As well, Vancouver's Susin Nielsen won the award for children's literature -- text for "The Reluctant Journal of Henry K. Larsen," which looks at the effects of bullying. Interestingly, the award was announced as Canada marks Bullying Awareness Week.

"The timing is oddly bizarre," said Nielsen. "It does make it that much more timely and certainly special for me."

Her story is about the ripple effects of bullying and how one victim dealt with it in a way that affected everyone around him. Nielsen says it was difficult to write although it does have some humour in it as it's written from the point of view of a 13-year-old.

"I'm hoping the experience will be a 'you'll laugh, you'll cry' experience but it was a tough book to write. It was tougher than my first two."

She said the book has been particularly well-received by teachers who want to see it on reading lists.
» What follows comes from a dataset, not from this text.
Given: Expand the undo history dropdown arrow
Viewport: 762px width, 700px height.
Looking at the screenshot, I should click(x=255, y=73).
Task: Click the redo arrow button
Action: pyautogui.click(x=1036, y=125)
"I think that would be great if that could happen because I think it is an important subject," Nielsen said, although she said she isn't trying to hammer people with an issue. "I want to write about really, hopefully, believable people that you'll feel compassion for."

Each year, about 1,600 books are submitted to the Governor General's Awards for consideration before judges narrow the list down to a handful of finalists in each category and language group.

The awards have been given out for the last 75 years. Gov. Gen. David Johnson will host an official ceremony for the winners at Rideau Hall on Nov. 28.